En ce début de nuit, vers 22 h 30, alors que seule l’équipe affectée au fonctionnement du tunnelier est présente (rythme des 3 x 8), un « train » de forage, constitué de deux tracteurs et de 6 remorques, dont quatre portent chacune 2 voussoirs de 10 tonnes, circule en direction du tunnelier. Il vient de par courir près de 1 400 m lorsqu’une alarme de surchauffe retentit. L’engin stoppe : des flammes s’élèvent au niveau du moteur.

Le dispositif d’extinction fixe à poudre, constitué de deux extincteurs de 9 kg relié à 4 buses encadrant le moteur, fonctionne, mais ne parvient pas à juguler le feu pour une raison encore indéterminée. Le conducteur, puis d’autres travailleurs, témoins du sinistre, tentent de lutter contre le feu grâce aux nombreux extincteurs répartis sur le chantier. En vain.

Les fumées coupent en deux déjà le long boyau de 2 km. 19 ouvriers refluent vers le fond du tunnel, 400 m de course avant de grimper dans le tunnelier, dévaler ses coursives sur 200 m, grimper ses échelles pour atteindre d’abord la cabine de pilotage, puis l’un des deux sas isolant l’arrière du tunnel de la zone de forage. Ils s’y s’engouffrent, verrouillent la lourde porte et attendent dans la quasi-obscurité. La ligne téléphonique, détruite au niveau de l’incendie, ne leur permet pas de communiquer avec l’extérieur.

▸ **Matériel recueilli**
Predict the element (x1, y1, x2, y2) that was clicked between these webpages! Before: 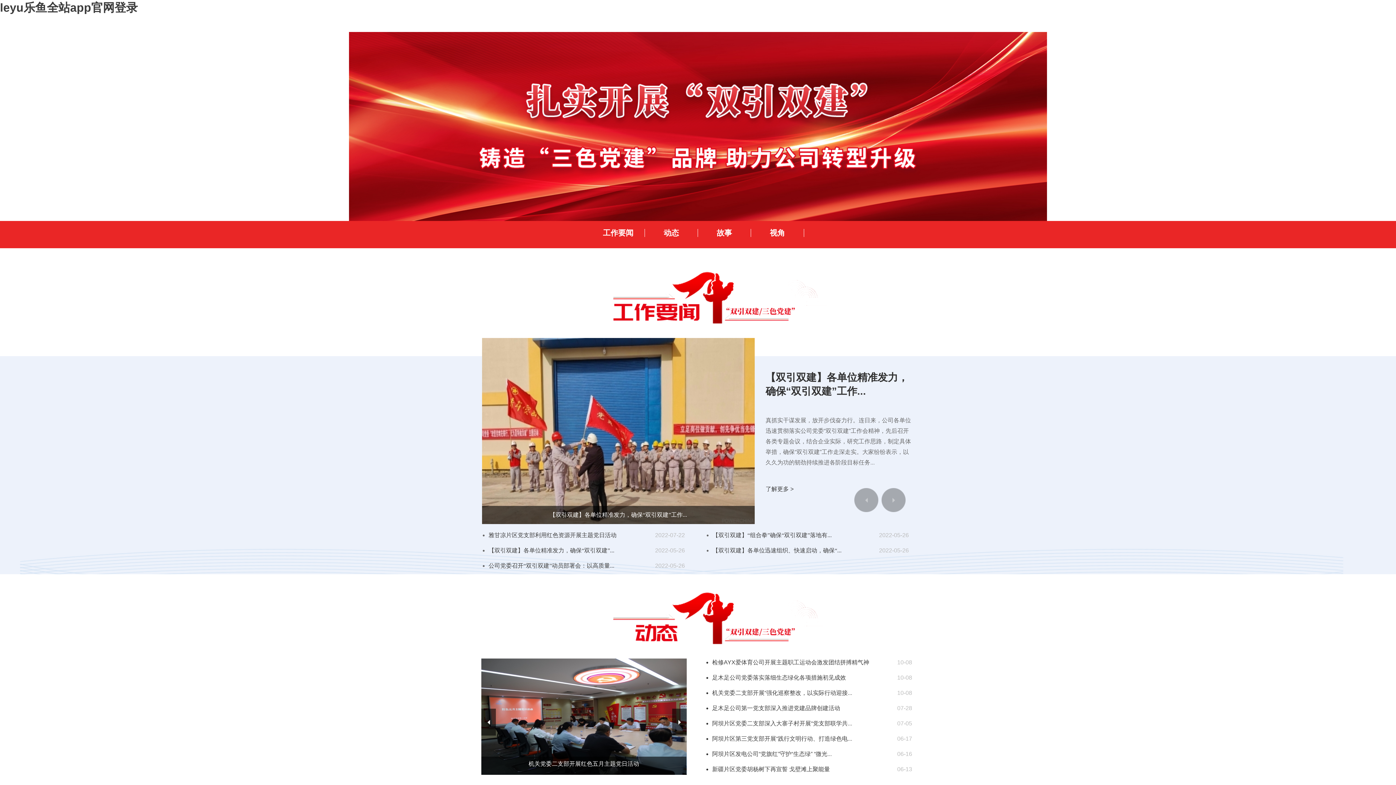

▸ **Consignes**
a) Reproduisez fidèlement le passage du récit de l'incendie dans le tunnel qui commence aux mots « Le dispositif d’extinction » et s'achève après les mots « chantier. En vain. ».
b) Relevez toutes les distances exprimées en mètres ou en kilomètres dans le récit de l'incendie dans le tunnel.
c) Rédigez la suite du récit de l'incendie dans le tunnel, à partir de l'endroit où il s'interrompt.
Le matériel n'est d'aucune utilité pour ce travail.

▸ **Réponses successives**
a)
Le dispositif d’extinction fixe à poudre, constitué de deux extincteurs de 9 kg relié à 4 buses encadrant le moteur, fonctionne, mais ne parvient pas à juguler le feu pour une raison encore indéterminée. Le conducteur, puis d’autres travailleurs, témoins du sinistre, tentent de lutter contre le feu grâce aux nombreux extincteurs répartis sur le chantier. En vain.

b)
1 400 m
2 km
400 m
200 m

c)
Une vingtaine de personnes bloquées au fond du tunnel

Les sapeurs-pompiers, alertés à 22h48, dépêchent sur les lieux une première vague de véhicules, dont une équipe du GREP (Groupement de recherche et d’exploration profonde), renforcée de deux équipes de la même spécialité venues des Yvelines. Les premiers secours qui se présentent trouvent un tunnel complètement enfumé, la ventilation ayant été stoppée par destruction des câbles électriques.

À 23h56, un message fait état de 15 à 20 personnes bloquées au fond du tunnel.

FI 384 Incendie tunnel A86 Dessin ©René Dosne

Trente minutes plus tard, deux ventilateurs grand débit (VGD) et une réserve d’ARI (appareils respiratoires isolants) à circuit ouvert et fermé sont dirigés sur place. L’intervention s’annonce longue et difficile. Alors que les techniciens du chantier tentent de remettre en service la ventilation, un troisième VGD est dépêché de Versailles. Une première équipe d’investigation atteint bientôt le point 640 m.

Peu après 1h00, grâce à la ventilation partiellement rétablie, une deuxième reconnaissance peut être tentée par véhicule sur 1400 m, là où s’arrête la dalle et où siège le feu. Il faut alors franchir la zone et poursuivre à pied, sur 600 m, dans le noir et la fumée, pour parvenir jusqu’aux «naufragés du tunnel». Deux sapeurs-pompiers seront sérieusement intoxiqués dans ces opérations d’approche. Depuis le début de l’intervention, aucun contact n’a pu être établi avec les ouvriers.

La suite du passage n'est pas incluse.